### PROBLEM DETAILS
Reproduce the records from their first line through the line containing "at that location.", with "screenshot" swapped for "screen capture" and everything else left as is. Leave the pictures out of your answer.

-- RECORD EXTRACTS follows --

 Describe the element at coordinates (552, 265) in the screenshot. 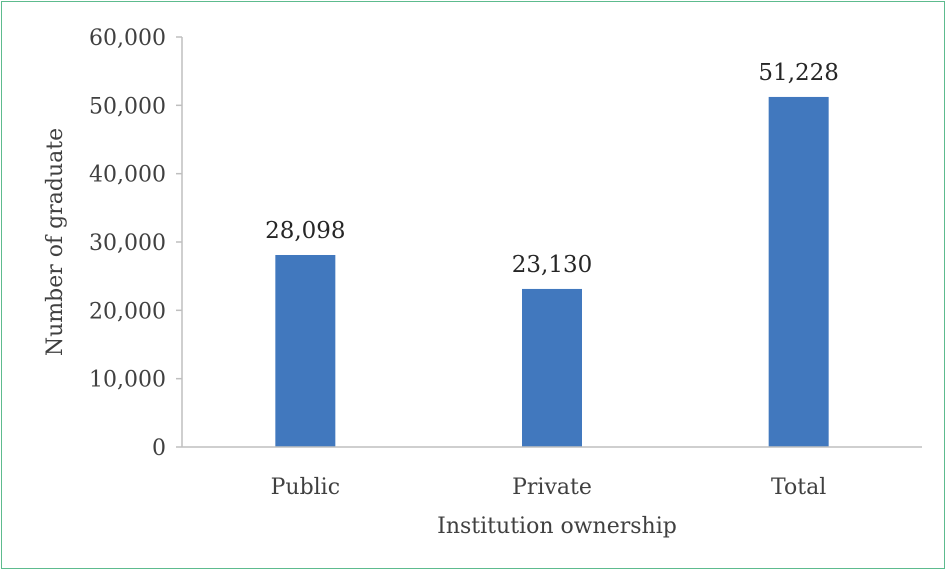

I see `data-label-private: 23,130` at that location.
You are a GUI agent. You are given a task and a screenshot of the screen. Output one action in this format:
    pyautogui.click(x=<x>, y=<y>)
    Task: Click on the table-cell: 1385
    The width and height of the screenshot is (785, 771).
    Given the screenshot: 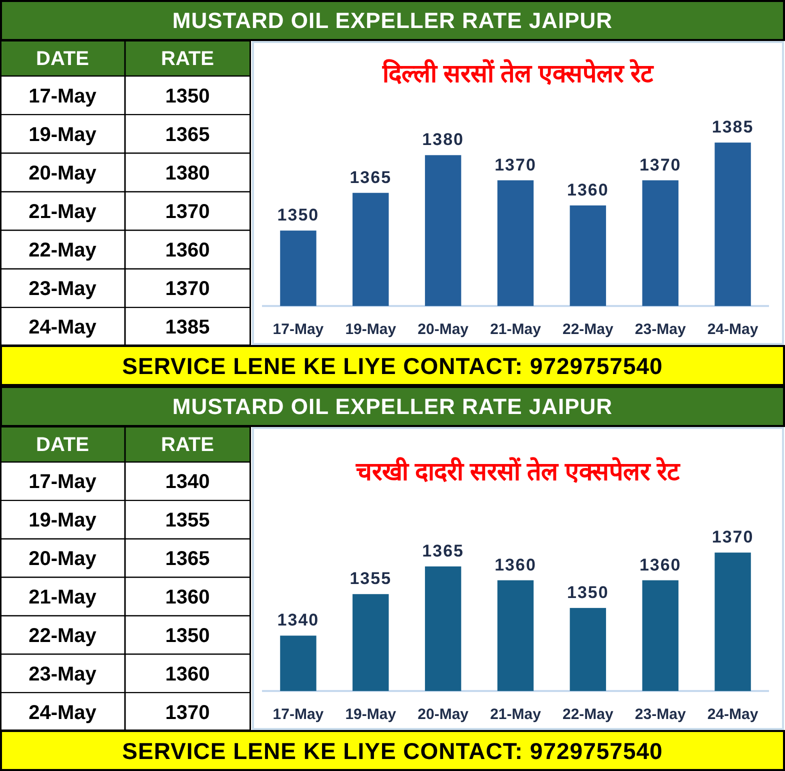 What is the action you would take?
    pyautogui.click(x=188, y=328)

-- RECORD EXTRACTS concluded --

### ANSWER
 Describe the element at coordinates (552, 265) in the screen capture. 

I see `data-label-private: 23,130` at that location.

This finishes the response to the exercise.